Legitimate-defence law approved

Legislation expands right to self-defence from intruders

(ANSA) - Rome, March 28 - The Senate on Thursday gave final approval to the government's law expanding the right to legitimate self defence. It was approved by the Upper House on its third reading with 201 votes in favour, 38 against and six abstentions.
    The lawmakers from the parties supporting Premier Giuseppe Conte's government, the League and the 5-Star Movement (M5S), applauded as the legislation got the definitive green light. The bill expanding the right to self-defence from intruders, fashioned by Interior Minister and League leader Matteo Salvini, introduces norms similar to US 'stand your ground' laws.
    "This is a great day for Italians," said Salvini, who recently courted controversy by visiting in jail a businessman who made a would-be thief kneel and shot and injured him in the chest.
    "After years of chatter and polemics we have enshrined the sacrosanct right of legitimate self defence for those who are attacked in their homes, in their bars, and in their restaurants," he said.
    "The Wild West is not being legitimised, but we are on the side of decent and respectable citizens".

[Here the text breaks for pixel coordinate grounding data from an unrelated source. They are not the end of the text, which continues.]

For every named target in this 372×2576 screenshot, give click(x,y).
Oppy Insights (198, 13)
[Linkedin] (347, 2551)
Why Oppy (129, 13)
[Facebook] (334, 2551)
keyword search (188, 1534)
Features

    Salvini has long campaigned for a law allowing self-defence in all cases and has repeatedly sided with business people and other citizens who have been prosecuted for excessive self defence under the previous law.
    But the new law may face legal hurdles, according to magistrates union ANM.
    "There are numerous doubts that the law may be unconstitutional in many aspects," ANM President Francesco Minisci told reporters.
    He also said the change in legislation was not needed, in his view.
    "The new law...will not safeguard citizens any more than they were safeguarded up till today; on the contrary is introduces concepts that have little to do with law, it foresees dangerous automatism and restricts the range of evaluation by magistrates, as well as bringing with it great difficulties in interpretation," he said.
    Among the new factors to be weighed in self-defence cases there is the concept of "serious emotional disturbance" in the face of intruders, which would legitimise even deadly self defence.